Иная, высшая награда
Была мне небом суждена:
Самолюбивых дум отрада,
Мечтанья неземного сна
{70}.
– Но почему же не были ему «суждены небом» и прочие дары? Другим – удача во всем и легкая жизнь, богатство, красота, успех у женщин: тоже сладкие дары и тоже данные даром. Что за произвол в раздаче и какая возмутительная, какая оскорбительная несправедливость! Но ведь он сам, Пушкин, – носитель такого же дарового дара? Да, – и тем хуже. Может быть, Пушкин вспоминал Катенина (в Сальери решительно есть черты Катенина){71}; Пушкин и свой дар рассматривал как частный случай общей несправедливости.

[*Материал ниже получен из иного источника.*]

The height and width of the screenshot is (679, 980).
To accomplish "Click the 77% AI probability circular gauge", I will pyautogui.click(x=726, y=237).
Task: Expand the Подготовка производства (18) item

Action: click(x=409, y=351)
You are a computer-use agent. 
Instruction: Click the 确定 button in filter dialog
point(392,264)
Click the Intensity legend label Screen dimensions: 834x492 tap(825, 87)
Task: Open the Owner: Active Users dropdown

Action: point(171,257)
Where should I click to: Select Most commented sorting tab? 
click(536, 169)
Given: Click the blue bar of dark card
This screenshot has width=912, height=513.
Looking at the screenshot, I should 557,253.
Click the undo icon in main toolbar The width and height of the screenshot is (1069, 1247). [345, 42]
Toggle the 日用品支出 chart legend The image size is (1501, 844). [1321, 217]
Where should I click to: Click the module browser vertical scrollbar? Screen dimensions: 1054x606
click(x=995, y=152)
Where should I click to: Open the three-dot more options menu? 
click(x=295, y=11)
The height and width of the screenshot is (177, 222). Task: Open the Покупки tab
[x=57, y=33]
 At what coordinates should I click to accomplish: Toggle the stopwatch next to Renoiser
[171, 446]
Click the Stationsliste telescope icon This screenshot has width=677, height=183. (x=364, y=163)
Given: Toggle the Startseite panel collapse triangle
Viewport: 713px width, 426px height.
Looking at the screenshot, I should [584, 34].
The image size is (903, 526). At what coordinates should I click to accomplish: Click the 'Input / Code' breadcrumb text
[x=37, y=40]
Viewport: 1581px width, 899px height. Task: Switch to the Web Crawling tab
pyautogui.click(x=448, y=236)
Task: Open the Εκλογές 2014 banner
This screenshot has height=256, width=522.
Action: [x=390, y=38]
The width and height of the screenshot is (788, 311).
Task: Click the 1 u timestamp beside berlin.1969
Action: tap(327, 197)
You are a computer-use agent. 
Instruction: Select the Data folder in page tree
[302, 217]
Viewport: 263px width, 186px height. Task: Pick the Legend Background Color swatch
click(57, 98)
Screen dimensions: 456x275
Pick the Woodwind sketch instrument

Так, мне кажется, родилась в нем идея «Моцарта и Сальери». Случайному или произвольному определению «неба» человеческое сознание противопоставляет свой закон, – закон справедливости, или, что то же, разумной причинности. «Моцарт и Сальери» есть трагедия причинно мыслящего разума, осужденного жить в мире, где главные события совершаются беспричинно; и Пушкин, сам обязанный своим лучшим достоянием беспричинному выбору, выступает здесь истолкователем и адвокатом протестующего сознания. В мире царит Судьба; разум, восстав против нее, конечно, будет раздавлен, потому что Судьба всемогуща, но разум не может не восставать, в силу самой своей природы. Кто застигнут несправедливостью Судьбы, тот либо разобьет себе голову о стену, либо, как обыкновенно и делают люди, обманет себя размышлением, что здесь – однократная случайность, что в общем жизнь все-таки совершается причинно, и что поэтому, как только случайность исчезнет, все опять пойдет закономерно. Именно так рассуждает у Пушкина Сальери. Он слишком уверен в нормальности разумного порядка; всякий другой порядок бытия кажется ему настолько нелепым и невероятным, что он просто не хочет допустить такой возможности; оттого он убивает не себя, а Моцарта, чтобы с устранением этой чудовищной аномалии восстановился правильный ход вещей.
Это, действительно, мировая трагедия. Трудно, невыносимо человеку примириться с роком. В нашей жизни явно действует не один, а два закона: наши целесообразные усилия основаны на законе причинности, но наперекор им и ей в мире царит судьба, в миг разрушающая и созидающая, произвольно дарящая и отнимающая. Какому же закону довериться? Сложить руки и ждать всего от судьбы, или, наоборот, утвердиться в причинности разума и строить безоглядно, стараясь забыть о страшных возможностях?